| Task statement |
Only the lines from the one containing "This screenshot has height=222, width=358." through the end of the records should be retyped, exactly and including both ends; pictures stay out.
-*-
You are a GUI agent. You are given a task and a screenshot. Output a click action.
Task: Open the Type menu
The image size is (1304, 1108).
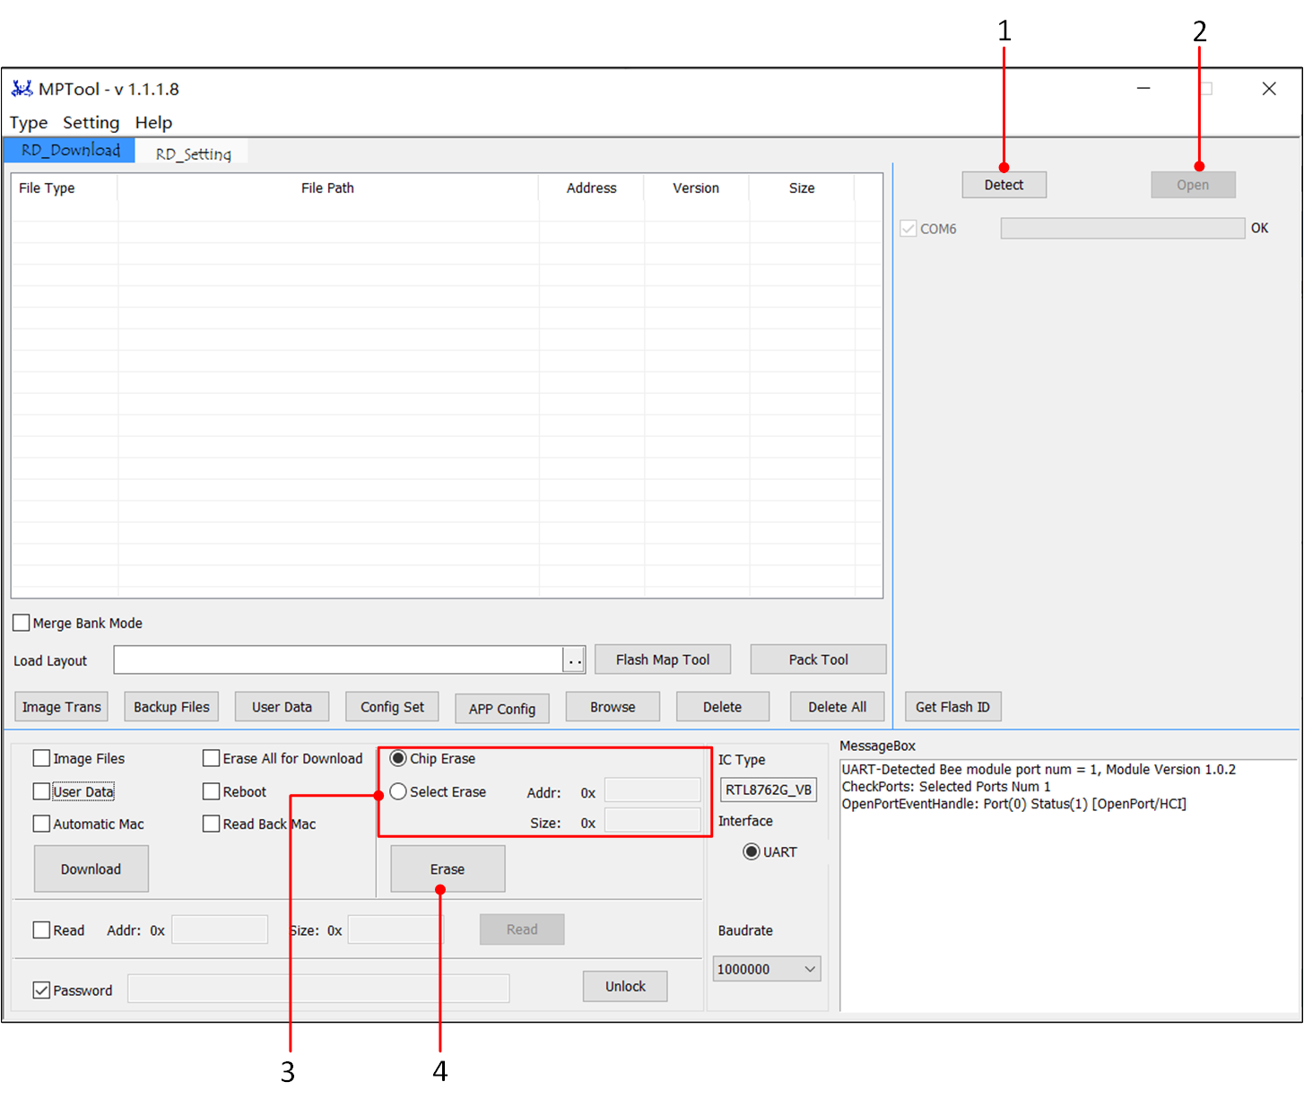(x=29, y=123)
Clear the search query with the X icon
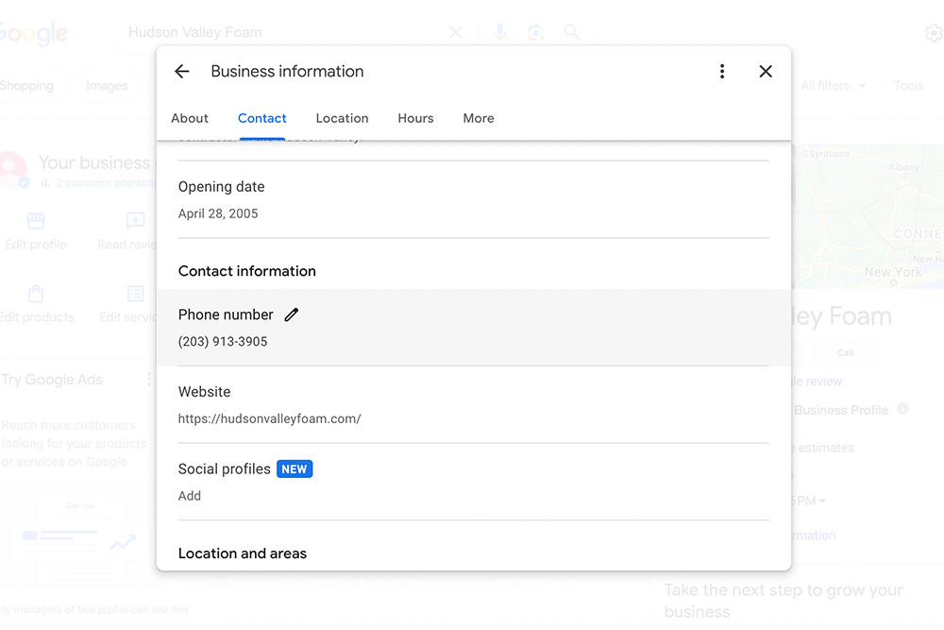Viewport: 944px width, 630px height. [x=456, y=31]
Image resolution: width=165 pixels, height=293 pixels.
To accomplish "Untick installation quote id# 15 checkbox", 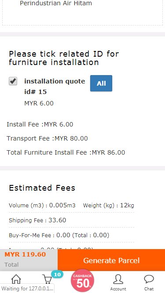I will 13,81.
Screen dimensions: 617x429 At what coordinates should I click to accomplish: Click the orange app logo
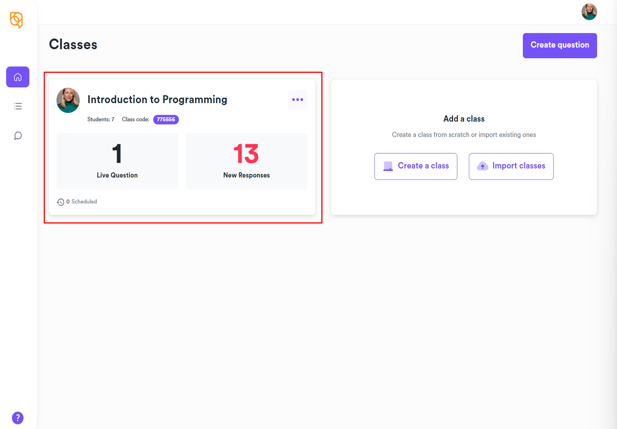(x=16, y=20)
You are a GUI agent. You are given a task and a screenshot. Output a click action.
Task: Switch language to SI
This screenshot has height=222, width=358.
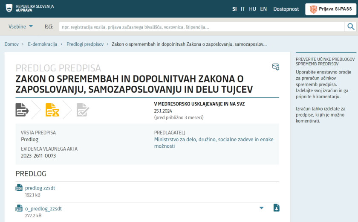pos(234,9)
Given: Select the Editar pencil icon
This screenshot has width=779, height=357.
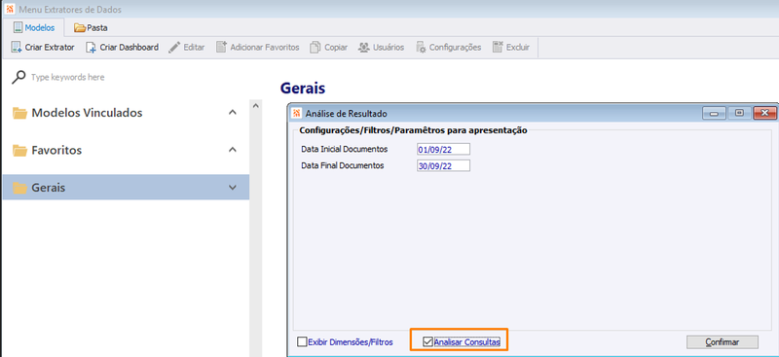Looking at the screenshot, I should (174, 47).
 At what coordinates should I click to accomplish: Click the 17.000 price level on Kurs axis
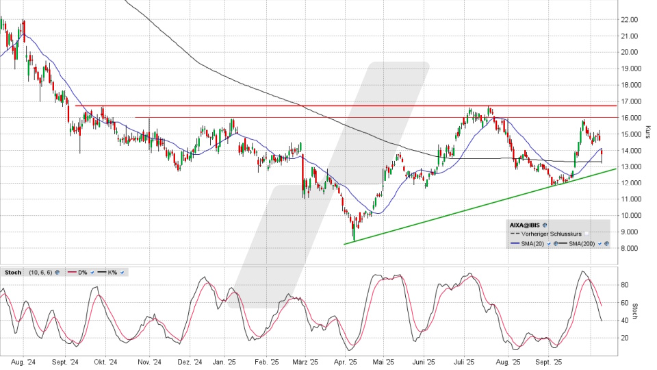coord(630,101)
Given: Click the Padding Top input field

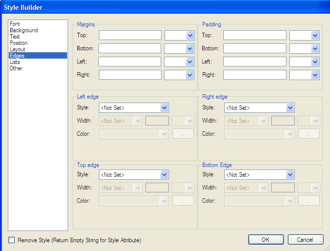Looking at the screenshot, I should [255, 35].
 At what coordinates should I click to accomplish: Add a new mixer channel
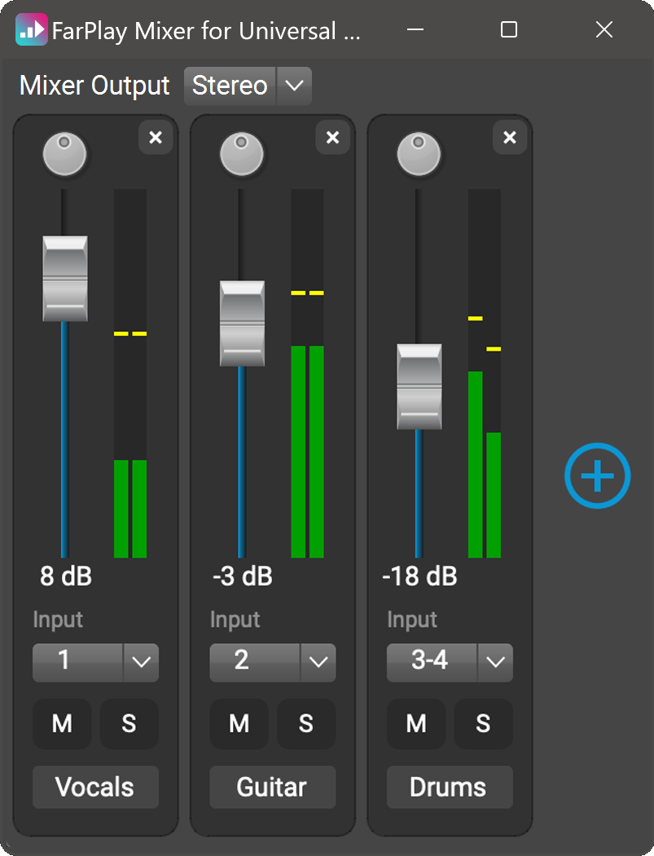(x=597, y=476)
-*-
| Solution to the problem |
This screenshot has height=222, width=358.
pos(234,9)
Given: Select the Editar pencil icon
This screenshot has width=779, height=357.
Looking at the screenshot, I should (174, 47).
 At what coordinates should I click to accomplish: Click the 17.000 price level on Kurs axis
coord(630,101)
Given: Click the Padding Top input field

Looking at the screenshot, I should [255, 35].
 At what coordinates should I click to accomplish: Add a new mixer channel
(x=597, y=476)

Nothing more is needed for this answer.